┌──

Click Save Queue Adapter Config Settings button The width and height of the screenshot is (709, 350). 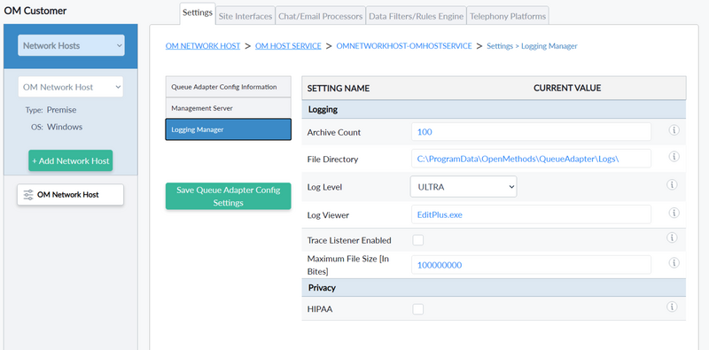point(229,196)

└──
┌──

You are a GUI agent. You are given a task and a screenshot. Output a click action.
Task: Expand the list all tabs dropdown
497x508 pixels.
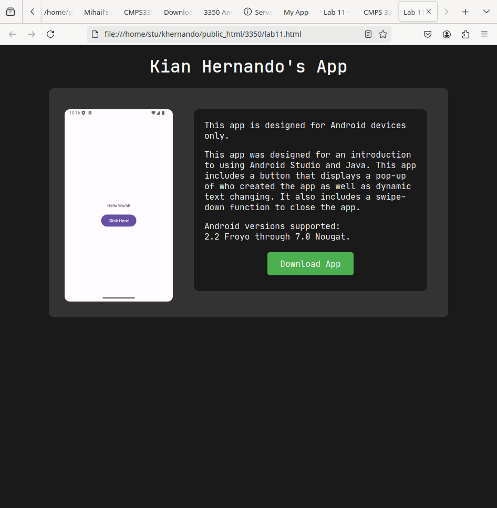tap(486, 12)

└──

» What is being asked:
Rewrite the lines above from the line with "You are a GUI" to the line with "tap(486, 12)", including both, and add 89 to each coordinate in the answers. Leave the pictures out.

» Result for this exercise:
You are a GUI agent. You are given a task and a screenshot. Output a click action.
Task: Expand the list all tabs dropdown
497x508 pixels.
tap(575, 101)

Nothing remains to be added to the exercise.